Limit of detection ; Limit of quantification
In analytical chemistry, the detection limit, lower limit of detection, or LOD (limit of detection), is the lowest quantity of a substance that can be distinguished from the absence of that substance (a blank value) within a stated confidence limit (generally 1%). The detection limit is estimated from the mean of the blank, the standard deviation of the blank and some confidence factor. Another consideration that affects the detection limit is the accuracy of the model used to predict concentration from the raw analytical signal.
There are a number of different "detection limits" that are commonly used. These include the instrument detection limit (IDL), the method detection limit (MDL), the practical quantification limit (PQL), and the limit of quantification (LOQ). Even when the same terminology is used, there can be differences in the LOD according to nuances of what definition is used and what type of noise contributes to the measurement and calibration.

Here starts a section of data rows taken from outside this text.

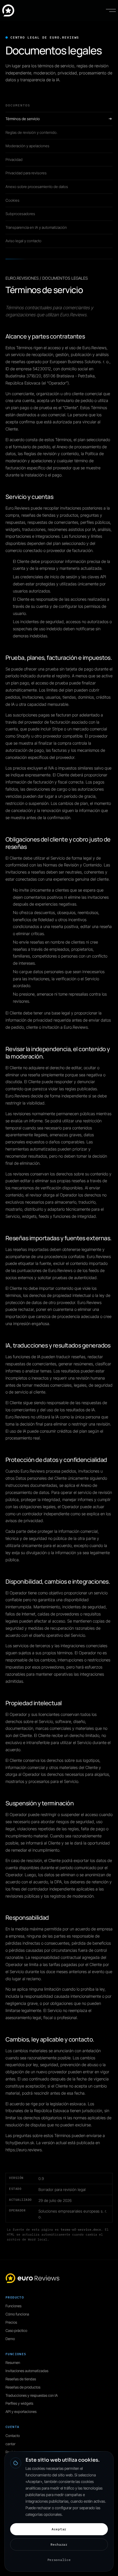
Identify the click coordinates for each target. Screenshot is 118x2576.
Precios (11, 2322)
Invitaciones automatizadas (26, 2371)
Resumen (12, 2362)
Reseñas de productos (22, 2387)
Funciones (13, 2306)
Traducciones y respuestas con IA (31, 2395)
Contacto (12, 2435)
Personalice (59, 2560)
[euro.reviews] (8, 10)
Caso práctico (16, 2330)
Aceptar (59, 2529)
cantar (10, 2444)
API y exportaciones (20, 2411)
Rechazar (59, 2544)
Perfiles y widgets (19, 2403)
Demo (10, 2339)
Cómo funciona (17, 2314)
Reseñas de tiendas (20, 2379)
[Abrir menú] (111, 10)
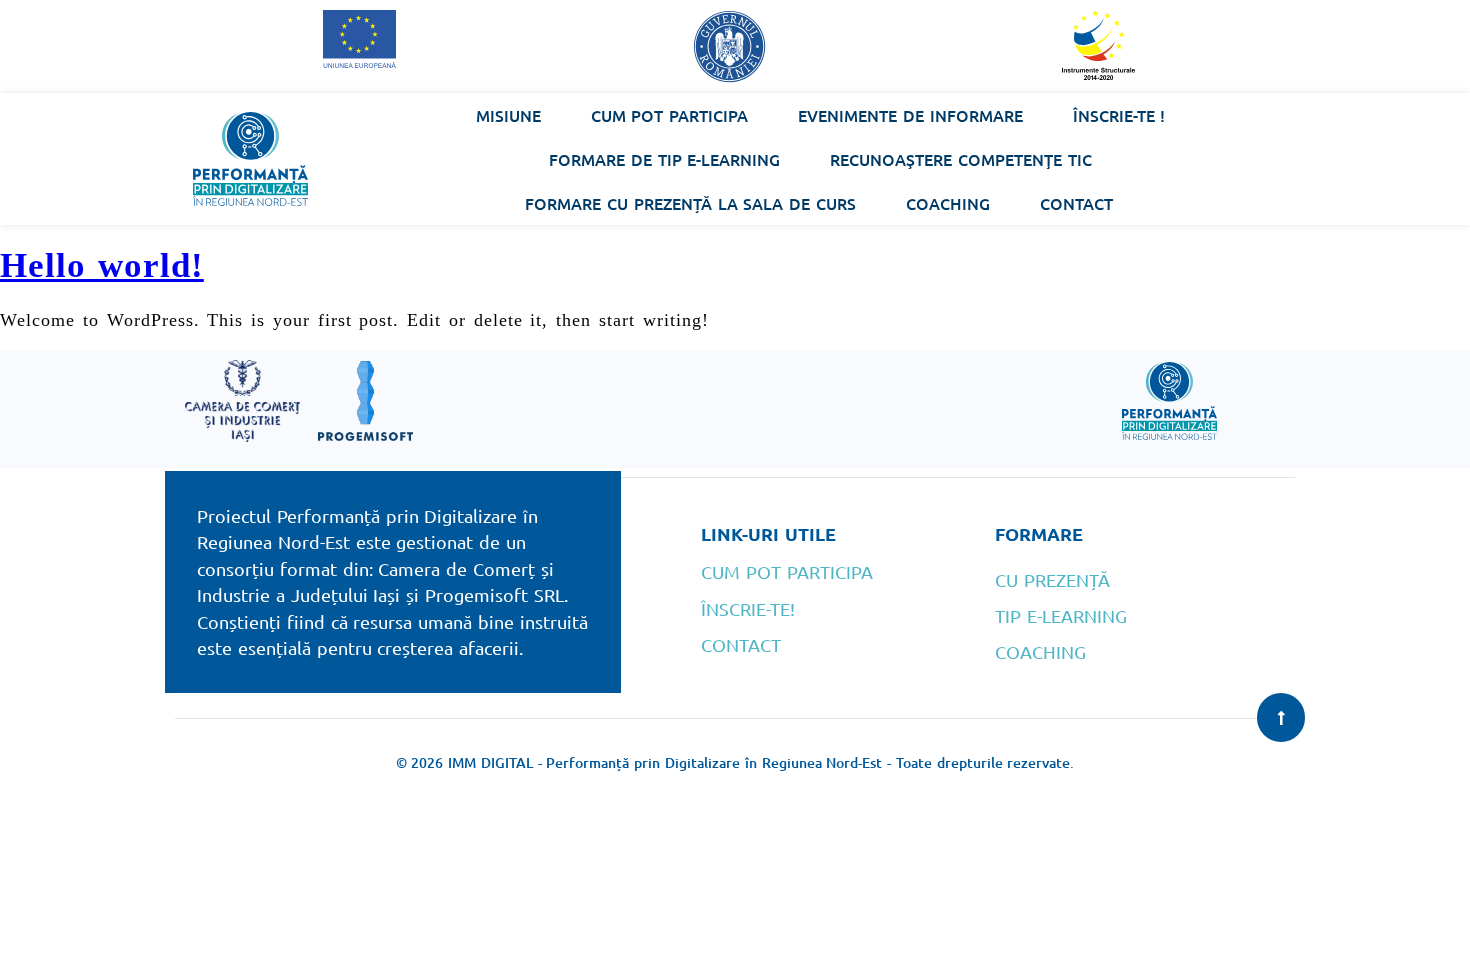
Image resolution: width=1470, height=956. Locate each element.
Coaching (948, 203)
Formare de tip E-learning (664, 159)
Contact (1076, 203)
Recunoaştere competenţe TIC (961, 159)
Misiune (508, 115)
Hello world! (102, 265)
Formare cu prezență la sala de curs (690, 203)
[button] (1281, 717)
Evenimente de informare (910, 115)
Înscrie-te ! (1119, 115)
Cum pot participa (670, 115)
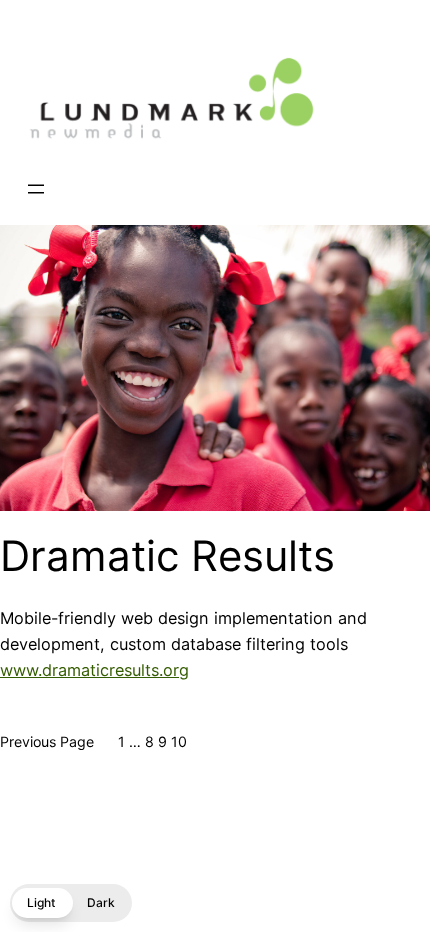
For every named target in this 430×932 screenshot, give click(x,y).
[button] (71, 903)
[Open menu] (36, 189)
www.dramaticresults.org (94, 670)
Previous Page (47, 741)
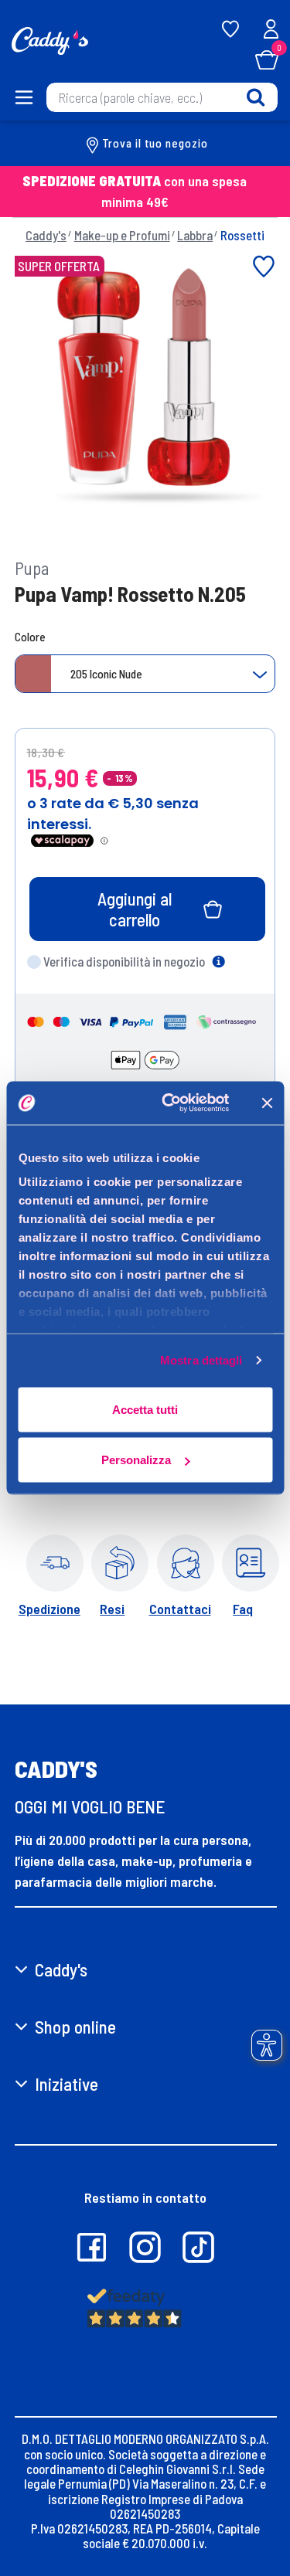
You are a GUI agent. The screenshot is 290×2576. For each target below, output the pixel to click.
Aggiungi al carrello (134, 909)
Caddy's (46, 235)
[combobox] (162, 97)
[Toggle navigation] (23, 97)
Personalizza (136, 1459)
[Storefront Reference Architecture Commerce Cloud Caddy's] (50, 39)
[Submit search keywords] (255, 97)
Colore (30, 637)
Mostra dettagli (201, 1360)
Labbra (195, 235)
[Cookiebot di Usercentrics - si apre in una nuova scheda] (170, 1103)
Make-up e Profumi (122, 235)
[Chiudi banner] (266, 1102)
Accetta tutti (145, 1408)
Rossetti (242, 235)
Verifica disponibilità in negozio (124, 961)
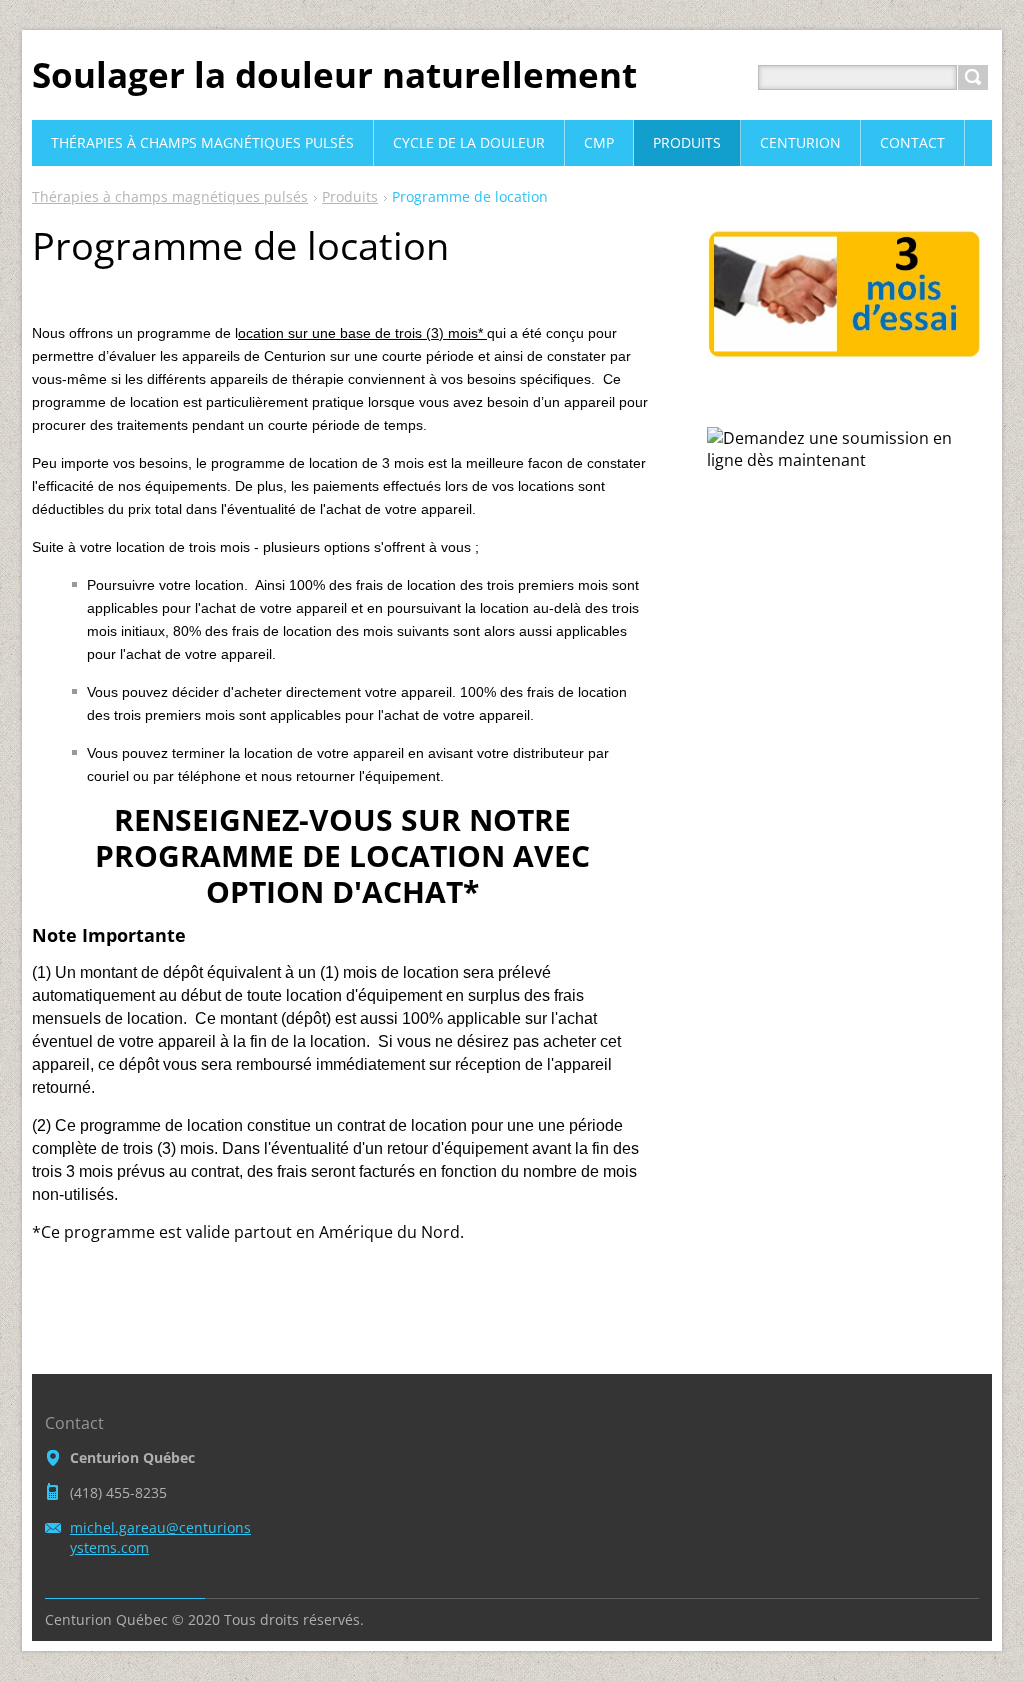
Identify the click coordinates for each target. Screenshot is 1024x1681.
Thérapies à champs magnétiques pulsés (170, 196)
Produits (350, 196)
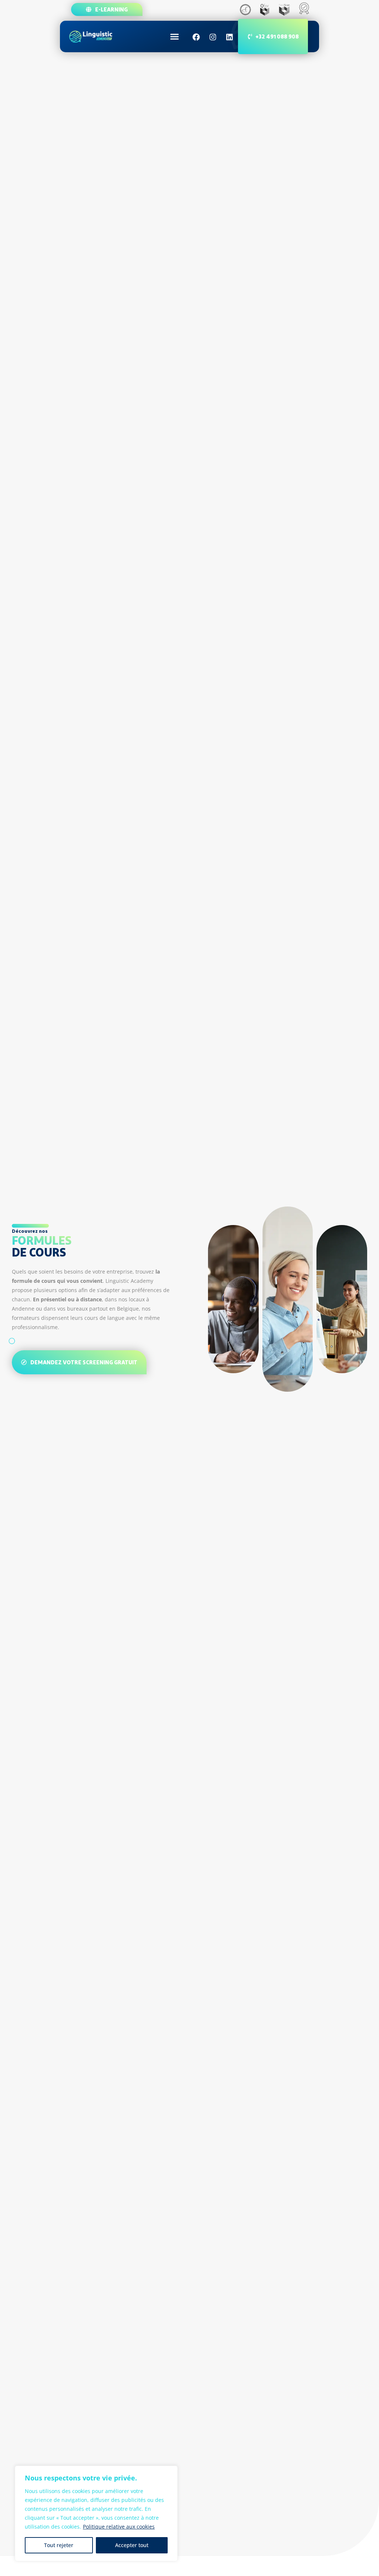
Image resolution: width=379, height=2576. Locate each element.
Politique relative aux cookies (119, 2526)
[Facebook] (196, 37)
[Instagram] (212, 37)
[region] (96, 2513)
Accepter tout (131, 2545)
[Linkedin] (229, 37)
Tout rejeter (58, 2545)
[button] (175, 37)
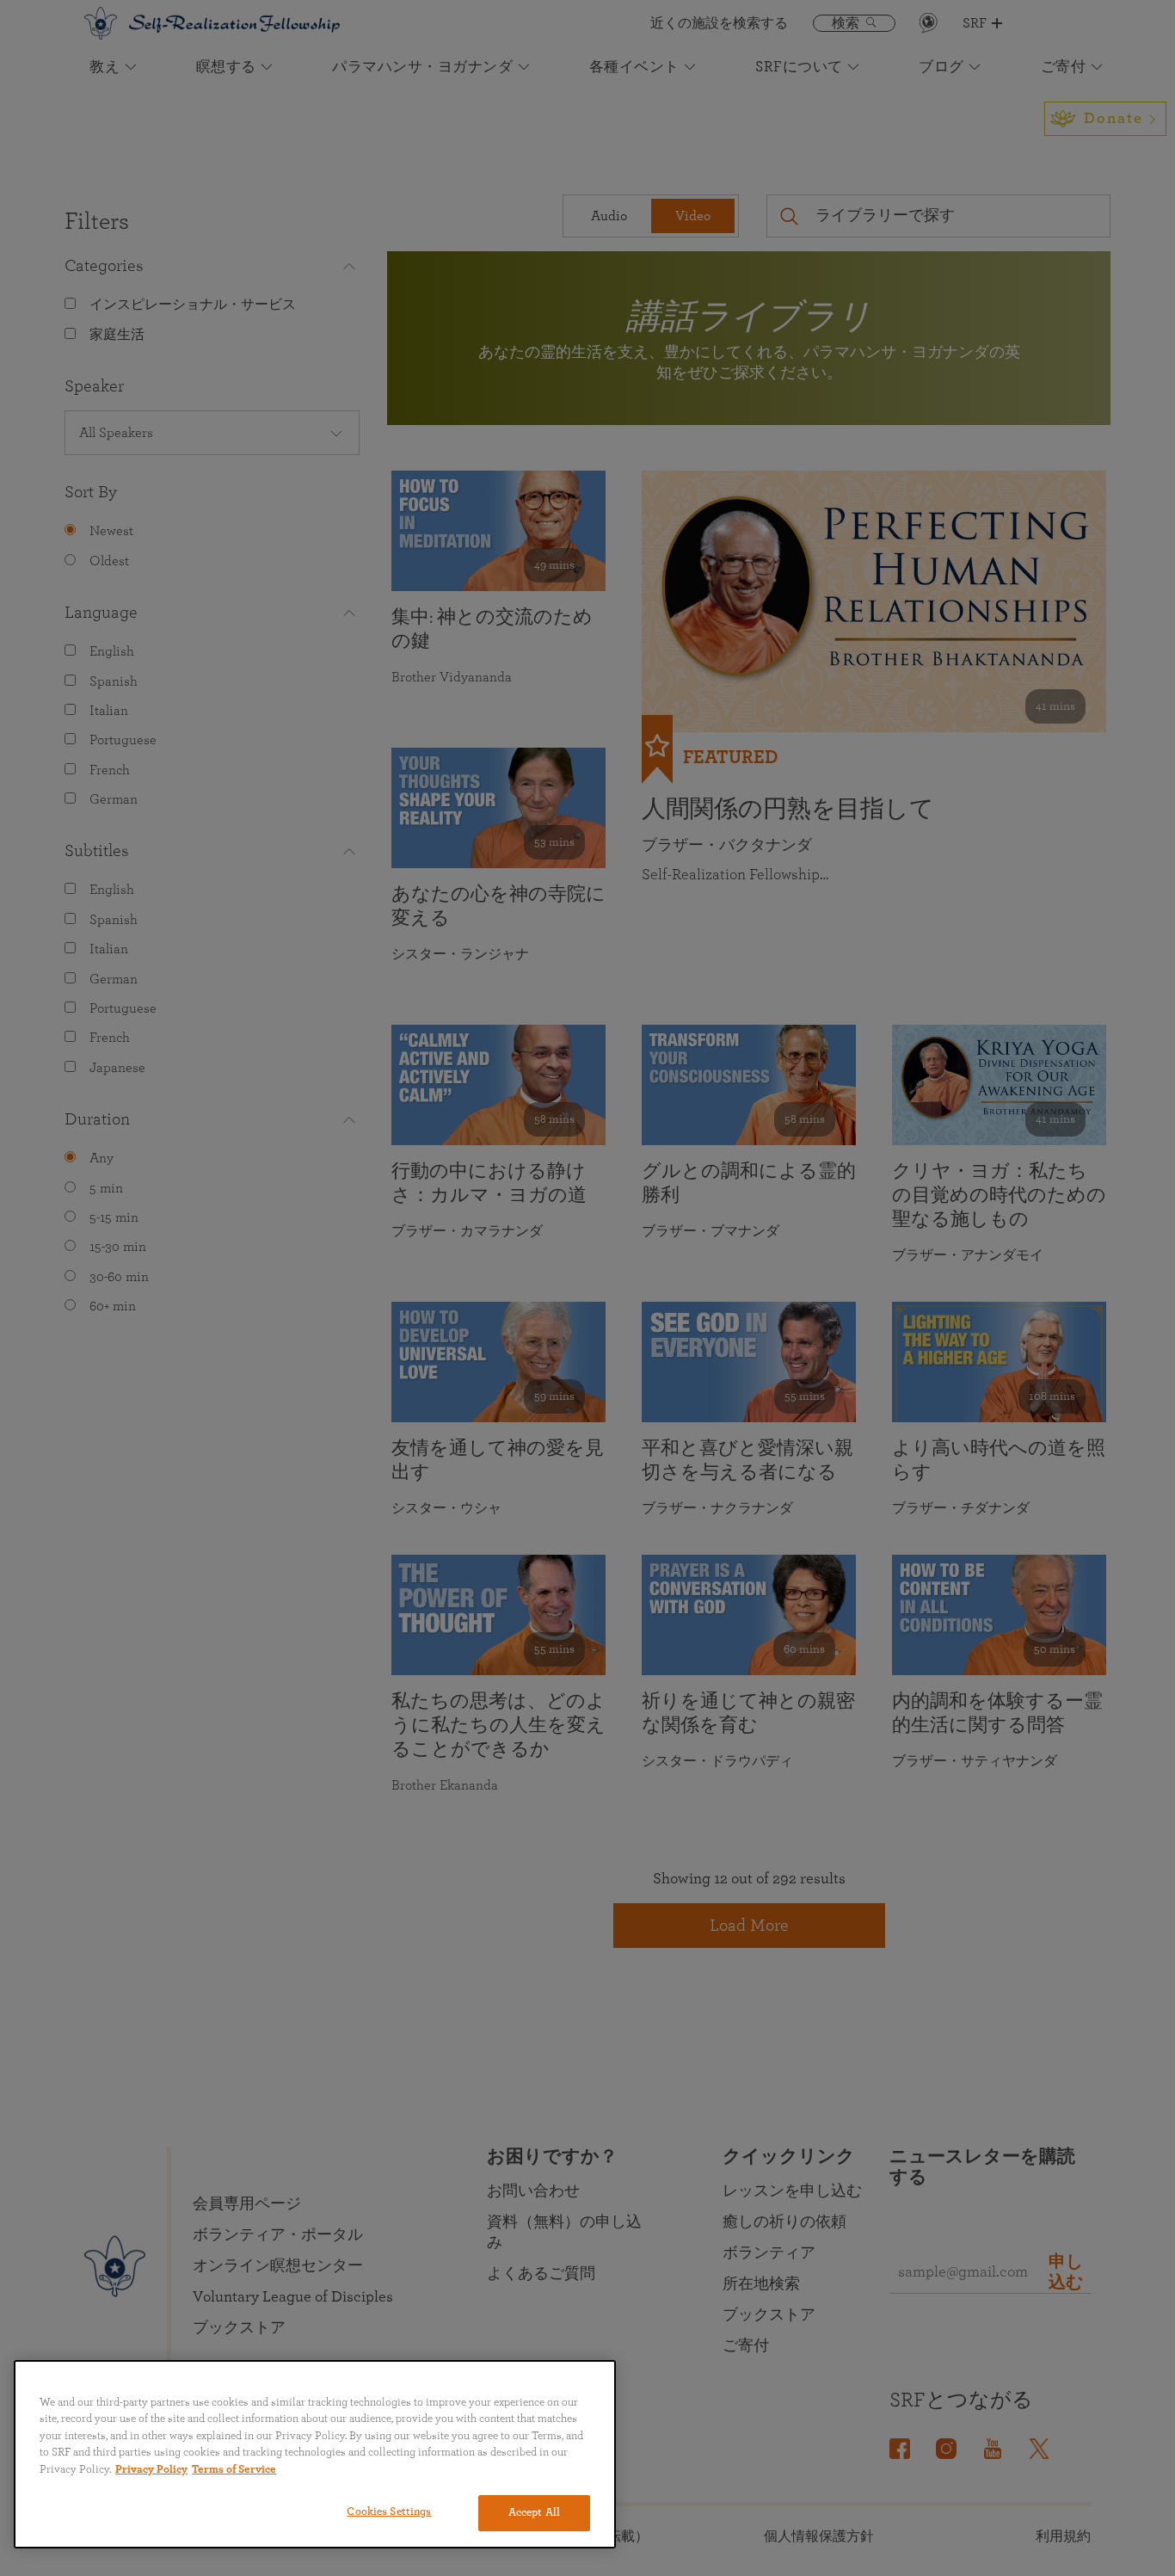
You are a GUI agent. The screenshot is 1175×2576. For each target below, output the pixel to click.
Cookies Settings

Curve fittingis the process of constructing a curve, or mathematical function, that has the best fit to a series of data points, possibly subject to constraints. Curve fitting can involve either interpolation, where an exact fit to the data is required, or smoothing, in which a "smooth" function is constructed that approximately fits the data. A related topic is regression analysis, which focuses more on questions of statistical inference such as how much uncertainty is present in a curve that is fit to data observed with random errors. Fitted curves can be used as an aid for data visualization, to infer values of a function where no data are available, and to summarize the relationships among two or more variables. Extrapolation refers to the use of a fitted curve beyond the range of the observed data, and is subject to a greater degree of uncertainty since it may reflect the method used to construct the curve as much as it reflects the observed data.